If a hospital system has palliative care services, sometimes the physician who has been the primary caregiver for treatment can make a referral to a physician on the palliative care team, who likely will directly discuss end-of-life options.
"I think that the important concept here is that palliative care is not something that should only be entertained when somebody has only days or weeks away from death, but rather, it's something that ought to be offered early in the course of life-limiting illness and ought to continue throughout the course of that illness. Early on, when somebody is still getting interventions directed toward cure, the palliative part of what the team is doing will be less — maybe symptom management and maybe trying to understand a little about people's goals," Tulsky says. "As they get more ill, and as the cure-directed options become fewer, the palliative piece will become greater. Somewhere along the way will be more and more explicit discussions about end of life. Ideally, you will have talked about goals of care early on."
A chaplain's view on EOL needs
J. Vincent Guss, Jr., BCC, D.Min., chaplain and bioethicist for Falcons Landing Air Force Retired Officers Community in Potomac Falls, VA, acknowledges that sometimes medical technology, in effect, prolongs suffering at the same time it is prolonging life.
"The whole point of technology, I think, is to create a better chance for a person to be cured. But being cured . . . is not the same as being healed. Cure can be a sign of healing. If you're trying to alleviate symptoms [or] reduce suffering with technology, it's a great thing," Guss tells MEA. "But if you are using it to prolong biologic life when there's no quality of life, that would tend to increase suffering."
In Guss's experience, the primary concern for patients is "they want dignity."
"That's the main thing, and if they have that respect, or they're treated holistically, and their physical, their emotional, and their spiritual needs are met, their [remaining] days will be of higher quality," he says.
Guss recalls an example of a woman in her nineties who had stated her wishes in an advance directive that she did not want extraordinary measures taken to extend her life. Ultimately, however, at the end of life, she changed her advance directive for her children but experienced a prolonged, suffering death in the intensive care unit.
"The technology probably did give her an extra two weeks of life, but it was not a life that she had intended to live," Guss says. "She lived it that way to appease her children. Now, that was her right to do that, but it was very, very difficult."
EOL options: when to discuss
As to how physicians broach the subject of end-of-life options, the best approach is to assess individual needs and desires, Guss suggests.
"I think physicians, nurses, social workers, and chaplains alike need to assess what are the values of the individual. What do they value most? Is it longevity at any cost? Is it longevity to please the children or significant others?
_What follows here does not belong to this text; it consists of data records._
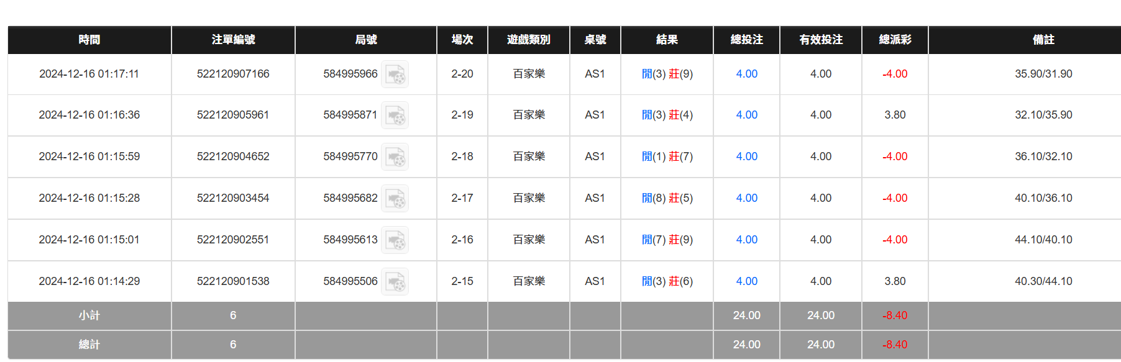Click the red -8.40 subtotal payout value
This screenshot has height=362, width=1121.
[x=894, y=315]

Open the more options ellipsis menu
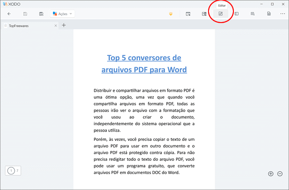[x=282, y=14]
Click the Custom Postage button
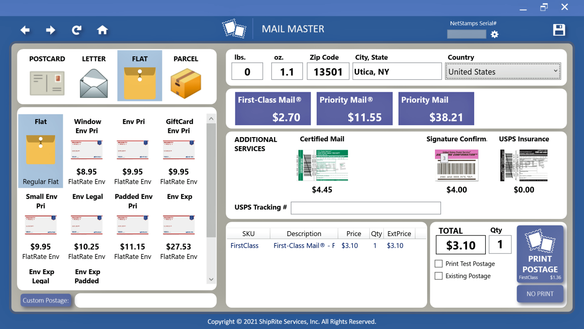 coord(46,300)
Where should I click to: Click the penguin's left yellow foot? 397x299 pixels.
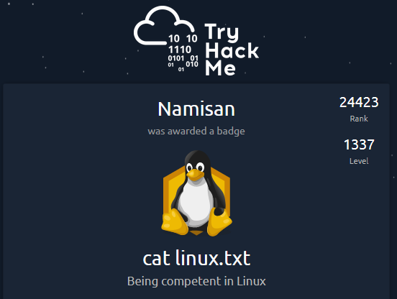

Or is it [that] quality of life might be impeded by technology, or can the high technology improve the quality of life?" Guss says.
Any one physician's approach to the subject is likely to be different from another's, and it depends on their sensitivity to the situation, Guss explains.
"How best to do it would be to be very clear about what the implications and the ramifications of using technology," he says. "If that is going to extend life, and if so, what will the burden and the cost be, and do it in a sensitive and caring and compassionate way, but be very clear; being fuzzy about it is not being compassionate.
"You may think you're being gentle, but actually, in the long run, lack of clarity ends up in greater suffering, not just for the patient, but for the family," he says.